Autoritratto nello studio (nottetempo) by Giorgio Agamben

autore:Giorgio Agamben [Agamben, Giorgio]
La lingua: ita
Format: epub
editore: Nottetempo
pubblicato: 2020-04-25T22:00:00+00:00


Benjamin è presente in tutti gli studi in cui ho lavorato, con una lettera manoscritta sulla cassettiera di vicolo del Giglio, proprio accanto alla poesia di Caproni, con una fotografia a Ibiza datami da Jean Selz e col manoscritto di un sogno nello studio di Venezia. Anche se non avrei mai potuto incontrarlo, egli fra i miei maestri è quello nel quale mi pare di essermi imbattuto fisicamente piú spesso. Quando si entra in intimità anche materiale – cioè filologica – con l’opera di un autore, quando la lettura dei suoi libri ci fa tremare i polsi, allora si producono dei fenomeni che sembrano magici, ma sono invece soltanto il frutto di quell’intimità. Succede cosí che ad apertura di pagina si trovi il passo che si cercava, che una domanda assillante trovi subito là la sua risposta o la sua giusta formulazione – o, come mi è avvenuto con Benjamin, che si finisca con l’imbattersi fisicamente in cose e persone che egli ha visto e toccato.

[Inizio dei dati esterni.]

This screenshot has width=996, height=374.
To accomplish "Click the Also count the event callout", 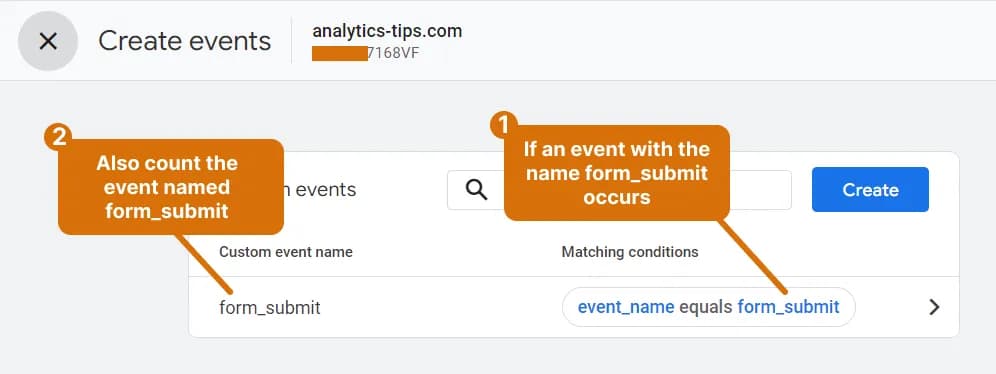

Ricordo l’emozione con cui nel gennaio del 1977 scoprii sull’elenco telefonico che Herbert Blumenthal Belmore, che aveva frequentato intensamente Benjamin negli anni della Jugendbewegung, abitava a poco piú di cento metri dal mio studio di vicolo del Giglio. Fu nel suo appartamento di via Sora, dove andai subito a trovarlo, che avvenne il mio primo incontro materiale con Benjamin: e avvenne, inaspettatamente, attraverso la veemenza dell’odio di Blumenthal per l’amico di un tempo – o, piuttosto, del suo amore respinto che si era trasformato in rancore. Benjamin aveva interrotto bruscamente nel 1917 la loro amicizia, cominciata nel 1910, e a piú di sessant’anni di distanza l’astio di Blumenthal era ancora cosí implacabile, che egli giunse velenosamente a dirmi che Benjamin aveva fatto la fine che si meritava. E, tuttavia, l’amore di cui quell’odio si nutriva doveva essere altrettanto ardente, se egli aveva conservato con cura non soltanto le lettere dell’amico, ma anche alcuni manoscritti inediti e, cosa che mi commosse in modo speciale, un quadernetto blu sul quale Carla Seligson aveva copiato in una chiara calligrafia corsiva le poesie di Fritz Heinle che erano andate perdute nel 1933 durante la precipitosa fuga di Benjamin da Berlino a Parigi.

“Fritz era poeta e fra tutti il solo che io ho incontrato non nella ‘vita’, ma nella sua poesia. È morto a diciannove anni e non lo si poteva incontrare altrimenti…” Nella “vita”, Benjamin aveva incontrato Heinle a Friburgo nel 1913 e la loro amicizia, subito intensa (“diventammo amici in una notte”) si era rafforzata a Berlino, durante la comune militanza nel movimento della gioventú. Allo scoppio della guerra, Heinle si suicidò con la sua fidanzata Rika Seligson e Benjamin cercò per tutta la vita di ritrovare e pubblicare i manoscritti delle sue poesie. Si comprende l’emozione con cui presi in mano il piccolo quaderno per fotocopiarlo prima di restituirlo a Blumenthal. Certo le poesie erano quasi incomprensibili e non poteva essere altrimenti, dal momento che la lingua in cui erano scritte non era propriamente una lingua, ma, come la gioventú secondo Benjamin, solo “un lamento per la grandezza mancata”.